Nvidia also has some bragging to do in the notebooks sector. The company announced the launch of 70+ models powered by GeForce RTX 30 Series Laptop GPUs, including RTX 3080, 3070, and 3060. Gaming and Studio DCC notebooks are in the mix. For desktop gamers, the company introduced a $329 RTX3600 AIB with full ray-tracing capability—the lowest cost real-time ray tracing AIB available, well available in February that is.

Dell stunned us, literally, with its 5k 40-inch monitor (check in next week for a review), and HP announced a 34-inch 4k beauty. Both companies also introduced new 4K notebooks with 15- and 17-inch displays at prices starting at $2,000.

In some ironic PR’ing, Qualcomm and Nvidia released brags about powering the Chinese electric vehicle maker NIO. Evidently, both an Nvidia Orin Soc (introduced in 2019) and Qualcomm’s Snapdragon will be in the NIO, in China.

And, you no doubt heard about the Nvidia-Mercedes deal because you are such faithful and enthusiastic readers of TechWatch or maybe GraphicSpeak. But, did you know AMD is also a Mercedes partner? That’s right and in the lofty racing division. The new partnership will result in the AMD logo on both sides of the cockpit of the team's 2020 car, on the drivers' race suits and team clothing, and on the engineering station. The Mercedes-AMG Petronas Formula One Team pilot will use AMD commercial solutions, including AMD EPYC server processors and AMD Ryzen PRO laptop processors. AMD was no stranger to racing. The company was a longtime partner of Ferrari. They have made a switch.

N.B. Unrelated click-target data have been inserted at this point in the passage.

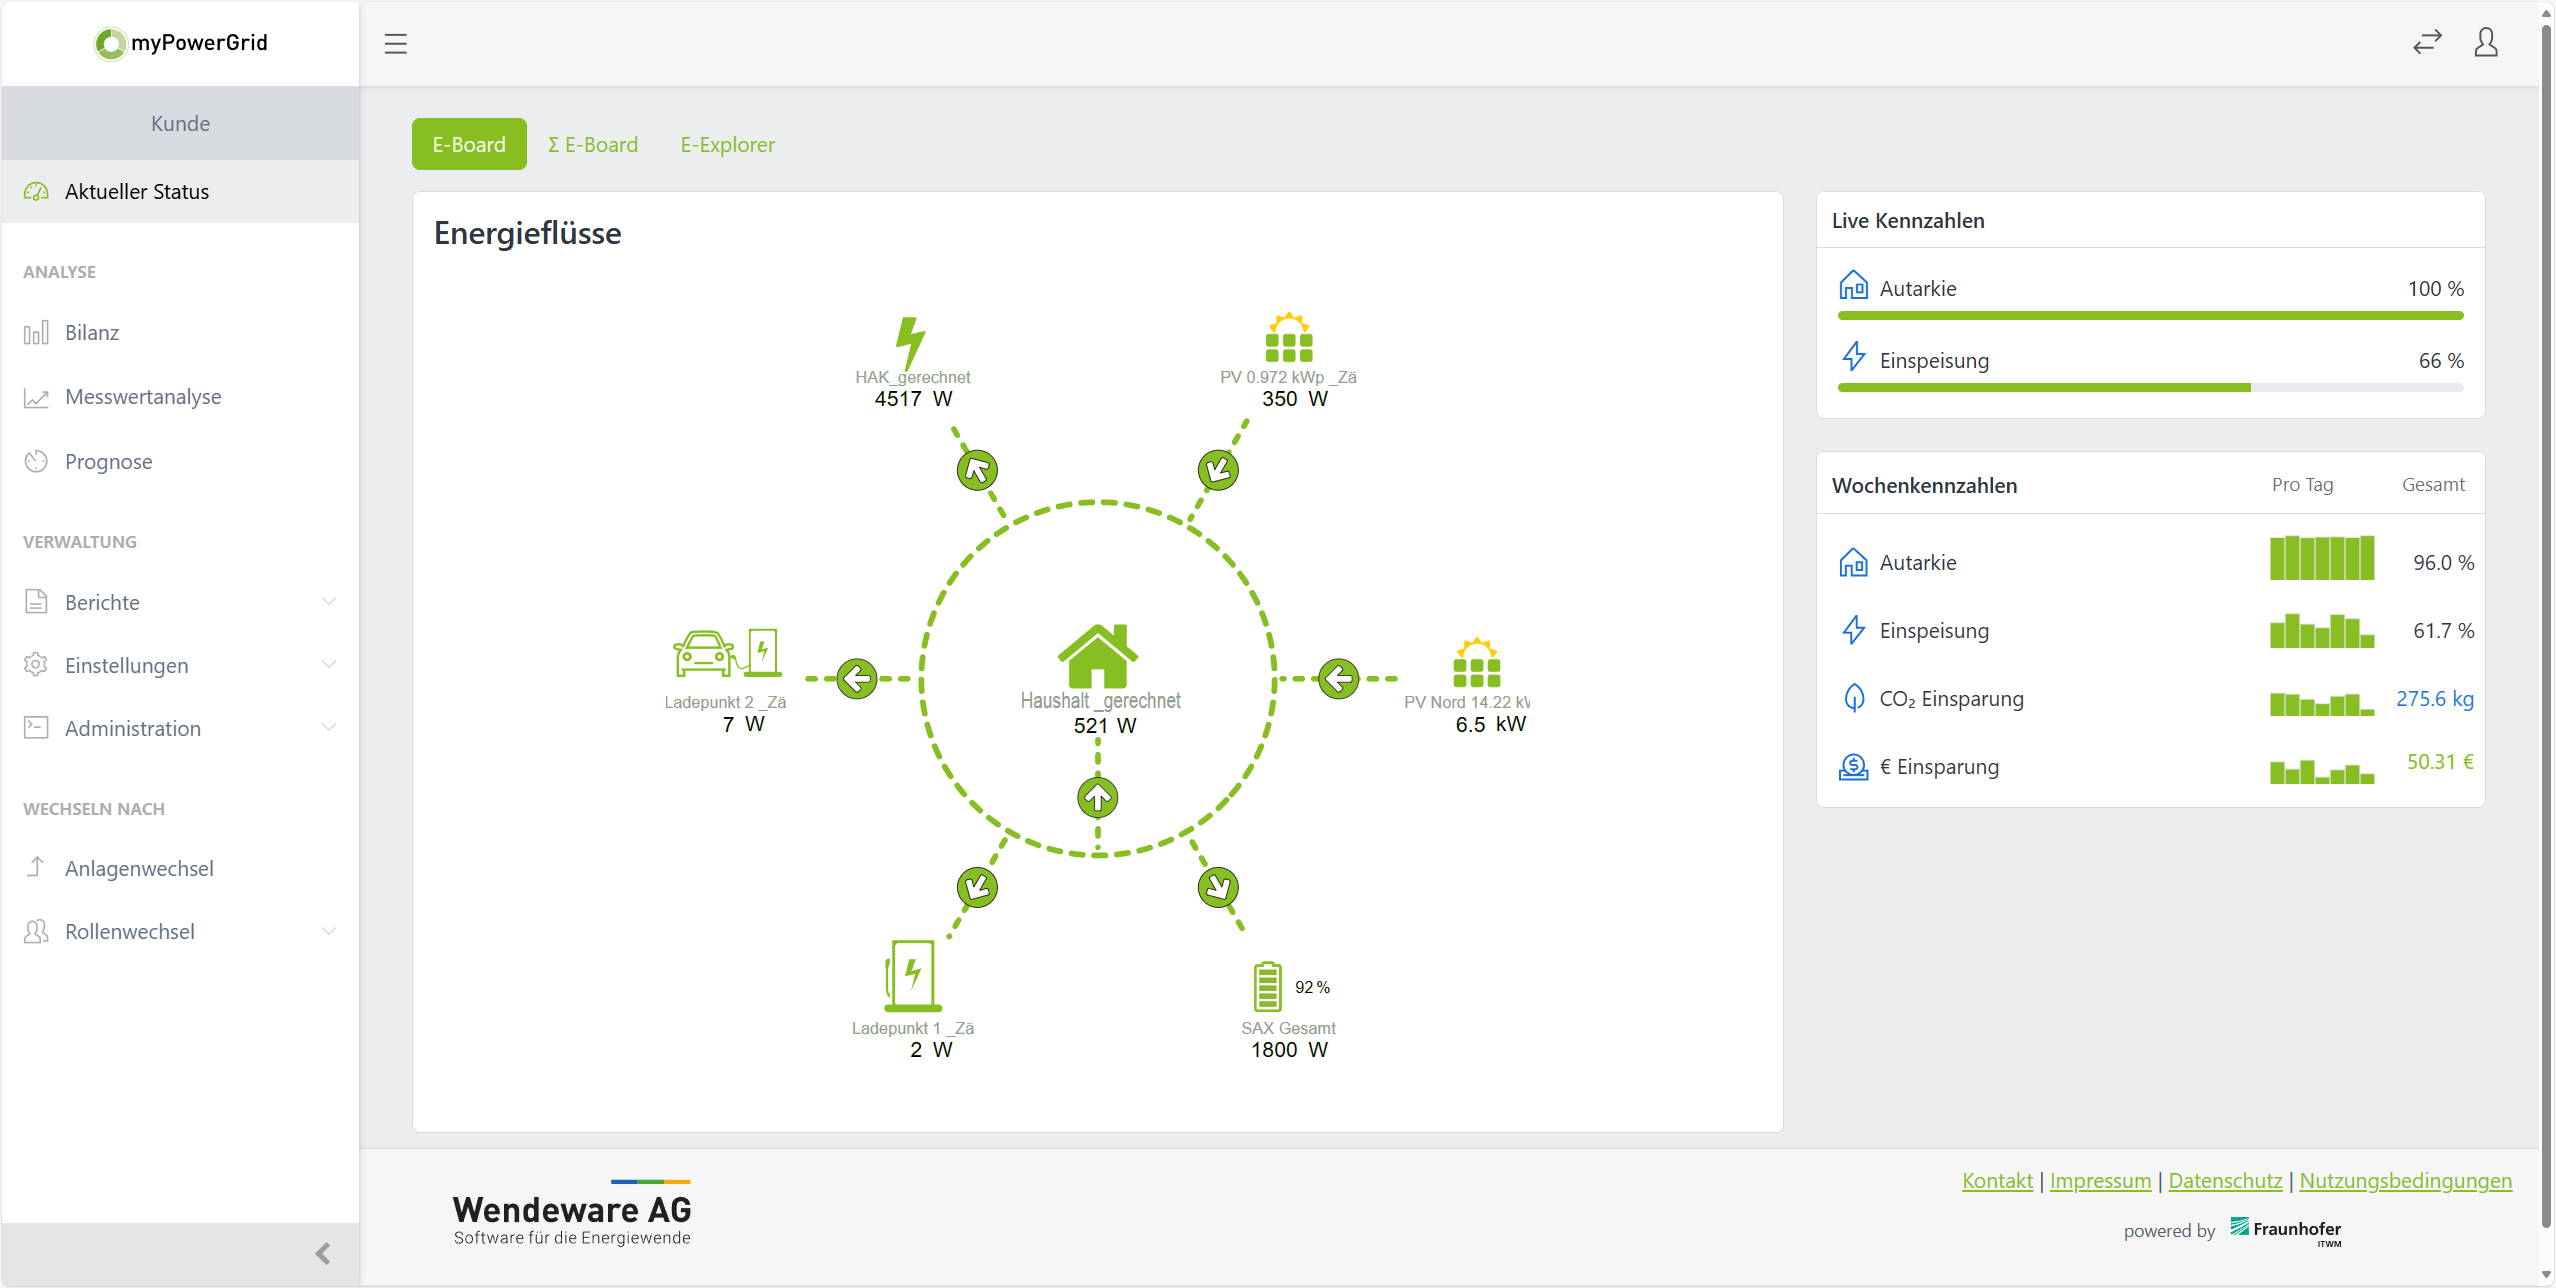
Task: Expand the Einstellungen submenu
Action: tap(329, 665)
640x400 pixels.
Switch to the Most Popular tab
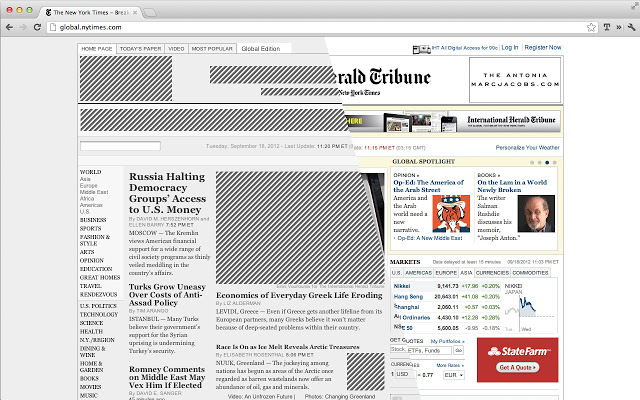[212, 49]
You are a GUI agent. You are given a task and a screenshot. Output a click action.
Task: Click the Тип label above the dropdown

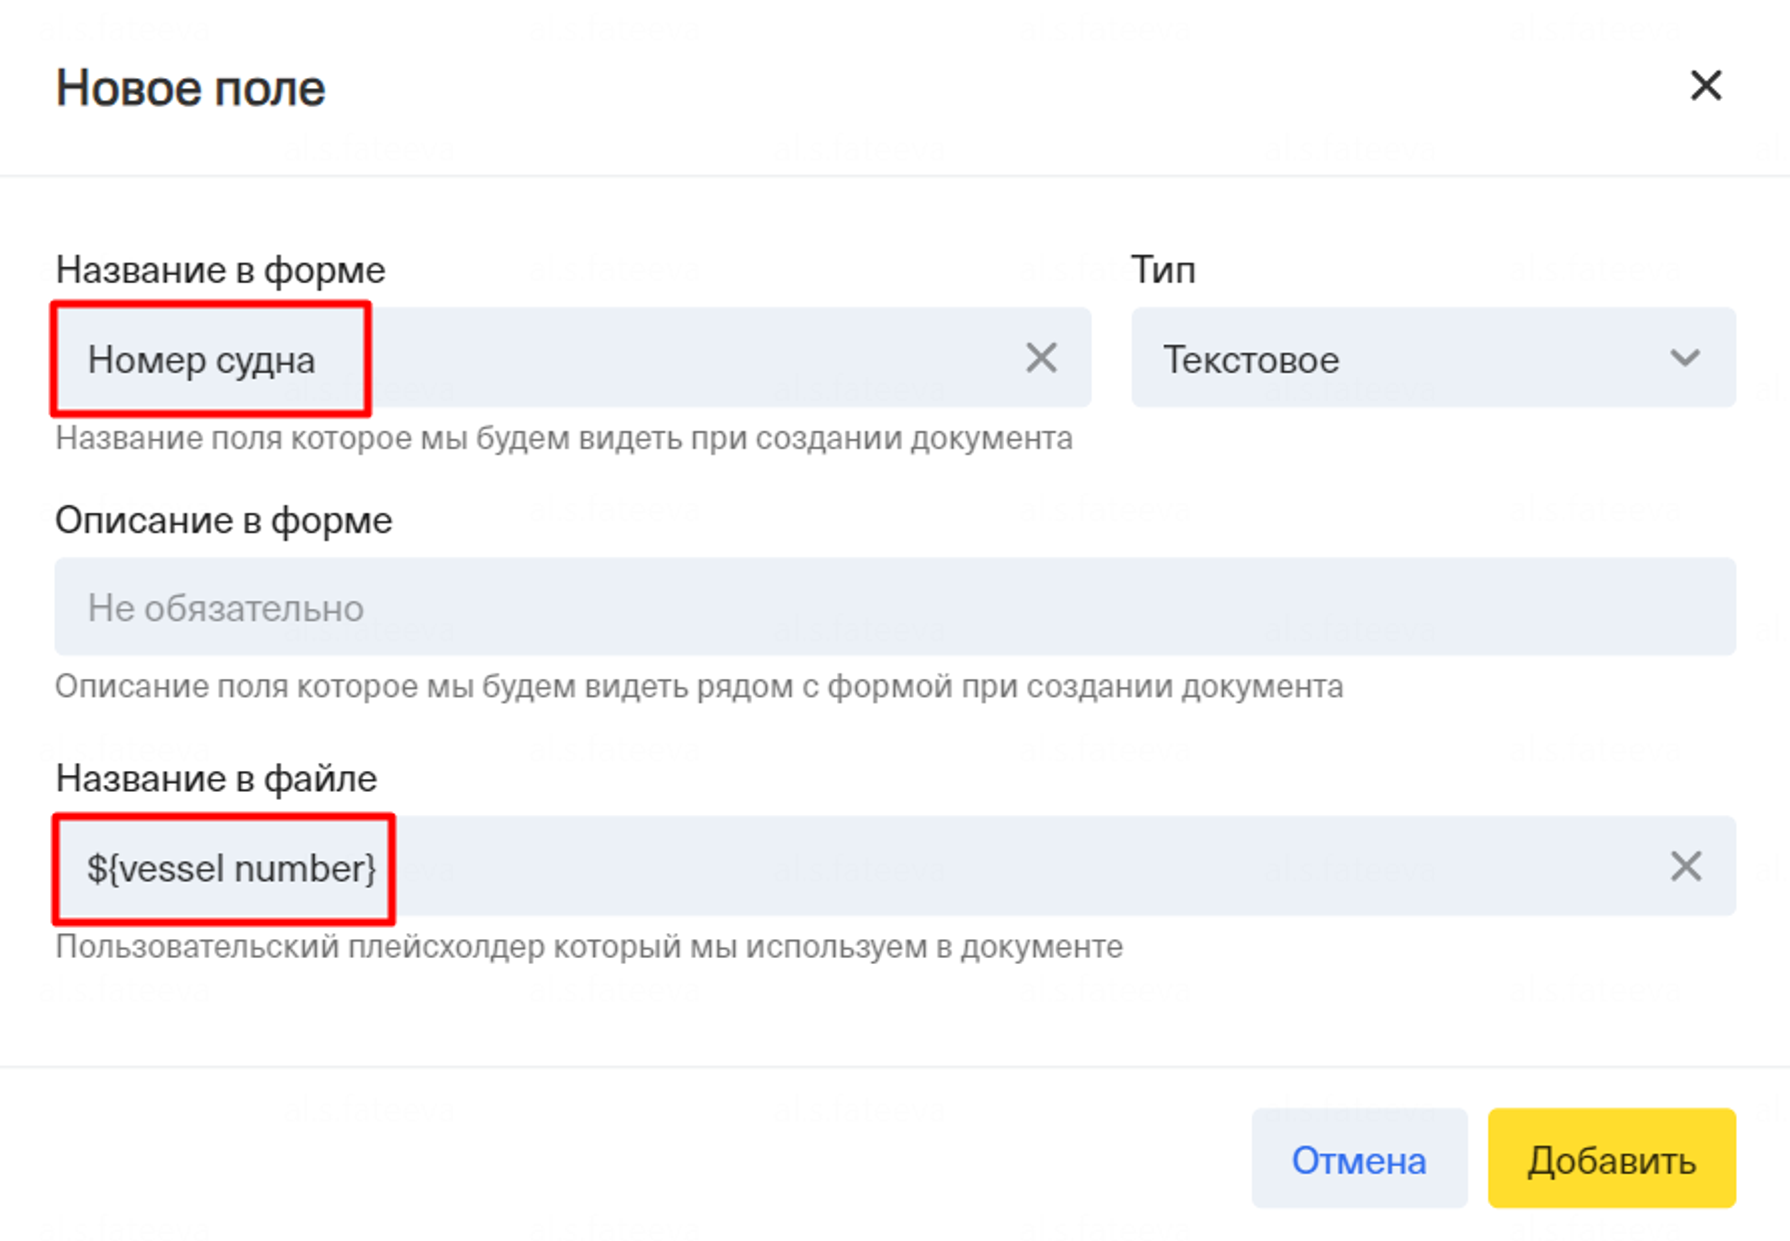[1163, 270]
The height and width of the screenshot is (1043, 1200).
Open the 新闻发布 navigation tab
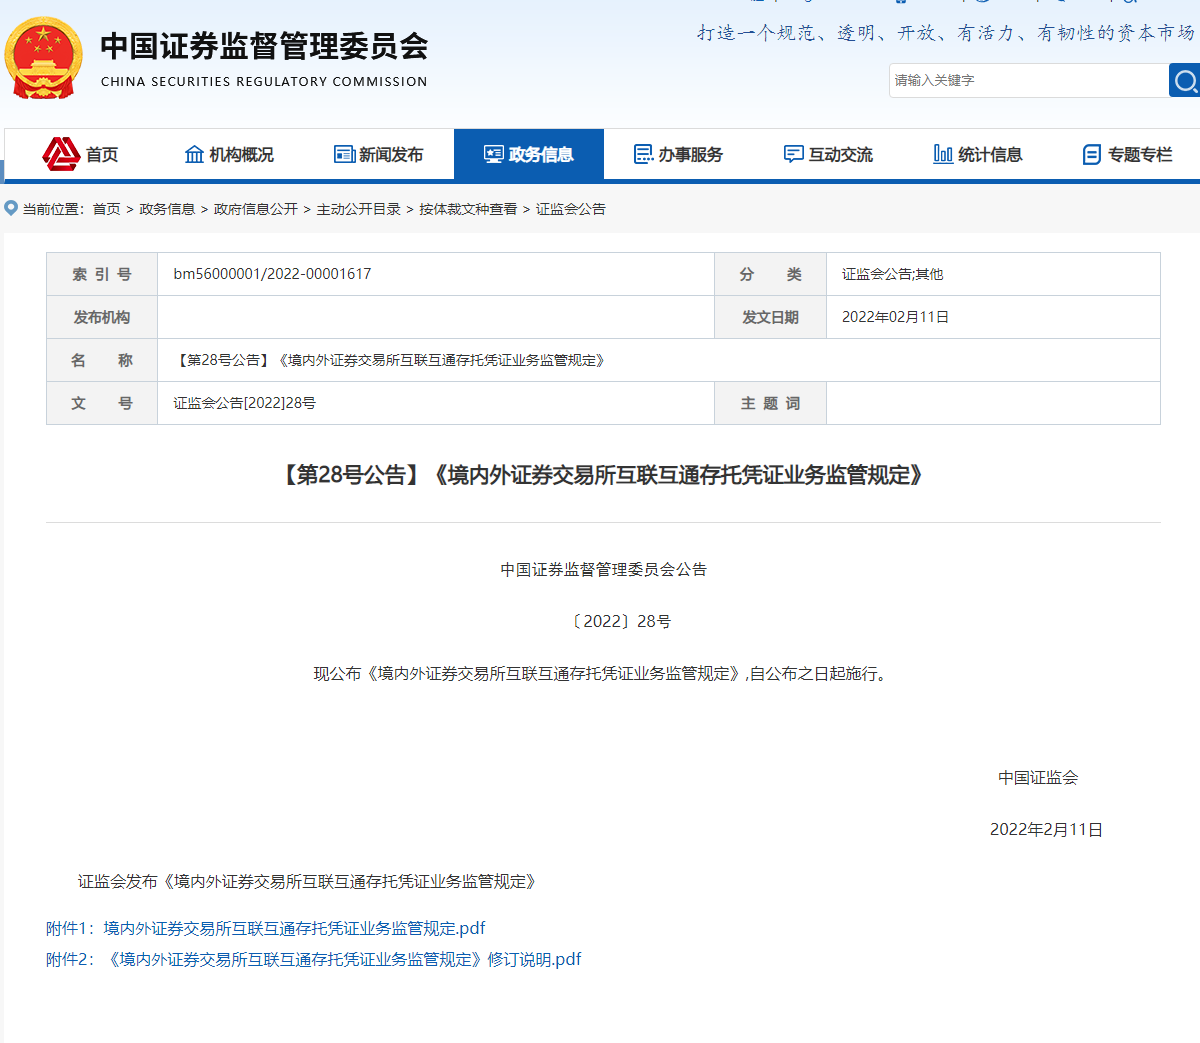tap(390, 155)
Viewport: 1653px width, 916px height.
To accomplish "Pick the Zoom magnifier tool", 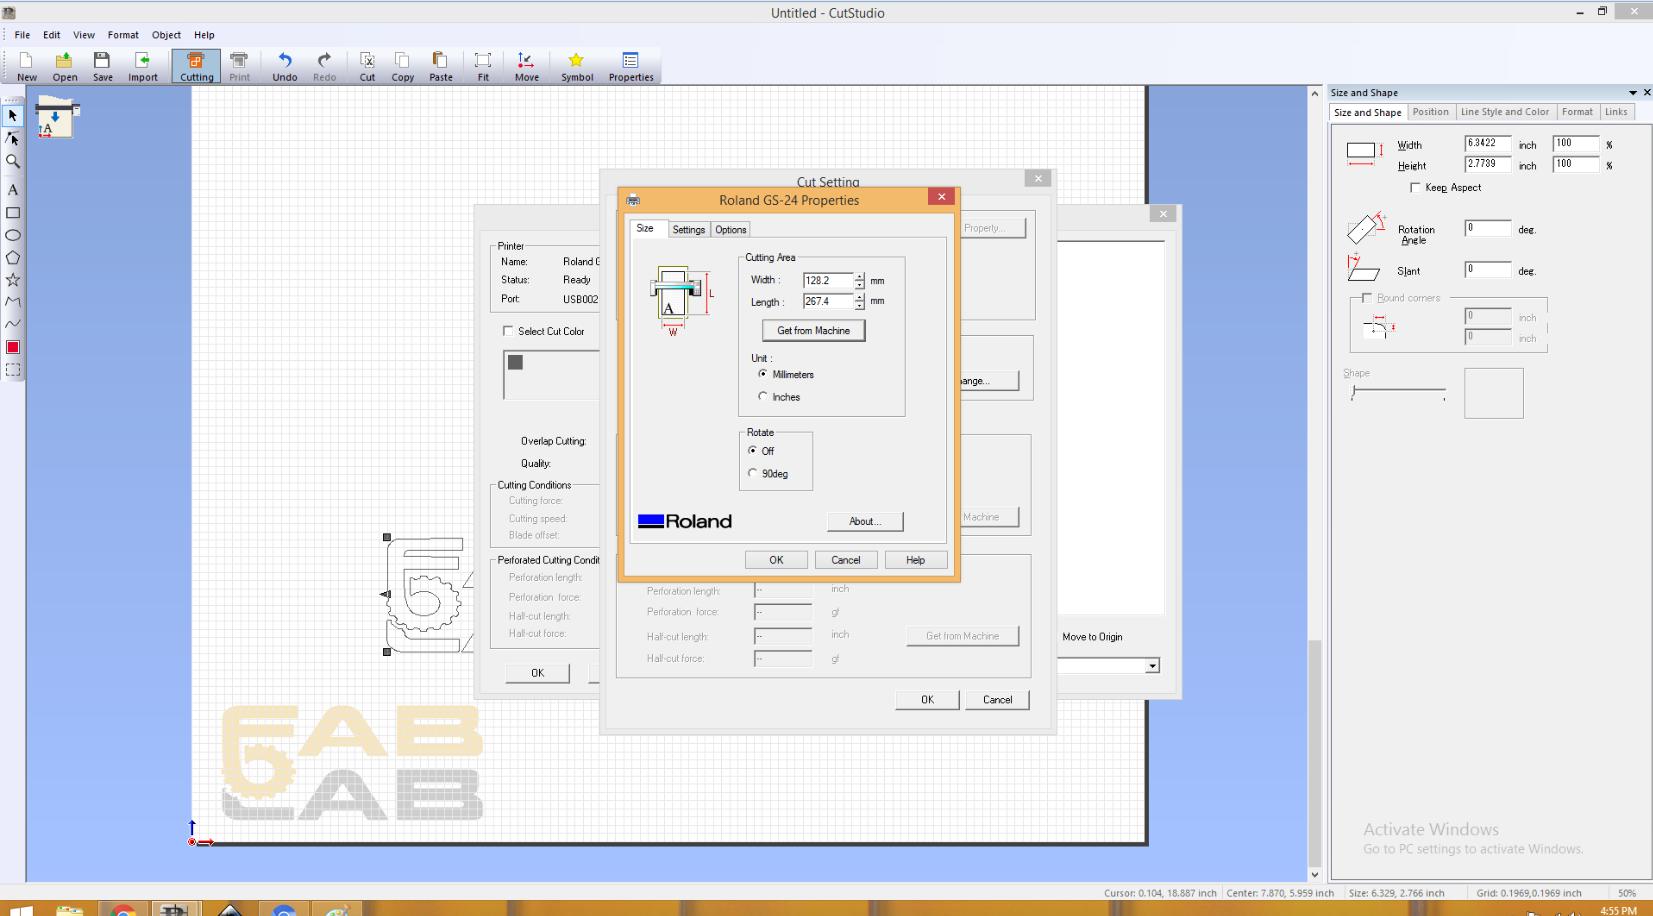I will click(x=13, y=161).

Meanwhile, back on Earth, Intel was showing off how well their Mobileye can see. In fact, it seems it can see around corners. They took us for a ride around the freeways and Munich city, Germany.

Unedited 1-Hour Mobileye AV Ride in Munich

 

So, every company is doing everything, many of them are getting new presidents, and all of them are doing great, truly great. The stock market is up to new highs, and even though were all working at home, everyone seems to be in high spirits and enthusiastic for 2021. PC sales are up, video conferencing is now an established and viable tool, on-line collaboration is working, and everyone has become a gamer. Happy new year.